Keywords: WISC-III; Psychometric; Verbal Subtests.

O teste psicológico é uma ferramenta capaz de auxiliar no diagnóstico e na tomada de decisão do psicólogo. Entretanto, para garantir sua eficácia, é condição essencial que este instrumento de aferição esteja calibrado e que os usuários tenham domínio dos procedimentos de uso e interpretação. Identificar as limitações da técnica e as dificuldades provenientes de seu emprego é uma tarefa importante que vai auxiliar seus usuários a minimizar os erros de estimação. A proposta deste trabalho é apontar os problemas envolvidos na etapa de correção (pontuação) de uma técnica amplamente empregada para avaliar a inteligência de crianças e adolescentes.

Segundo Pasquali (1999), a melhor maneira de observar um fenômeno psicológico é através da medida. Esse pressuposto é reforçado por Alchieri e Cruz (2003), para os quais os testes são operações empíricas utilizadas pela Psicologia a fim de estudar as diferentes manifestações do seu objeto, os processos psíquicos e os comportamentos deles decorrentes.

A medida é um procedimento empírico e como tal não está isento de erro. O erro está sempre presente em qualquer medida, podendo ser creditado à própria observação, à amostragem ou ao próprio evento que foi avaliado (Pasquali, 2003). Uma das formas de minimizar os erros no processo de correção de um teste é fundamentar as decisões nas regras do manual. Para Cunha (2000), em relação aos escores para pontuar um teste, geralmente, as instruções que constam nos manuais são suficientes. A familiarização com o teste e o uso correto do manual auxiliarão na atribuição dos diferentes escores e serão úteis para que o examinador saiba quando os dados de que dispõe são suficientes ou quando deve estimular o examinando a falar mais. Essas recomendações, no sentido de melhor entender o raciocínio subjacente à resposta, não implicam em quebra de instruções na administração. Por outro lado, mesmo que o examinando seja o foco principal, a testagem e a atribuição de escores devem também exigir atenção por parte do examinador.
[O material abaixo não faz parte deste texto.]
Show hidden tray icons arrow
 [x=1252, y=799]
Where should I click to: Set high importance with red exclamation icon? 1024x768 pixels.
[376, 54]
Quando ocorrem respostas inusitadas, bem diversas das constantes entre os exemplos do manual, a adequação ou a correção de tais respostas deve ser julgada pelo examinador. Ele deve, também, consultar profissionais especializados ou obras específicas para se certificar de que a atribuição de tal escore pode ser razoável (Cunha, 2000).

A aplicação e pontuação corretas do teste irão determinar uma interpretação precisa da habilidade do examinando. O conceito de fidedignidade refere-se a quanto o escore obtido no teste se aproxima do escore verdadeiro do sujeito num traço qualquer. A fidedignidade de um teste está intimamente ligada ao conceito de variância-erro, sendo este definido como a variabilidade nos escores produzida por fatores estranhos ao construto (Pasquali, 2001).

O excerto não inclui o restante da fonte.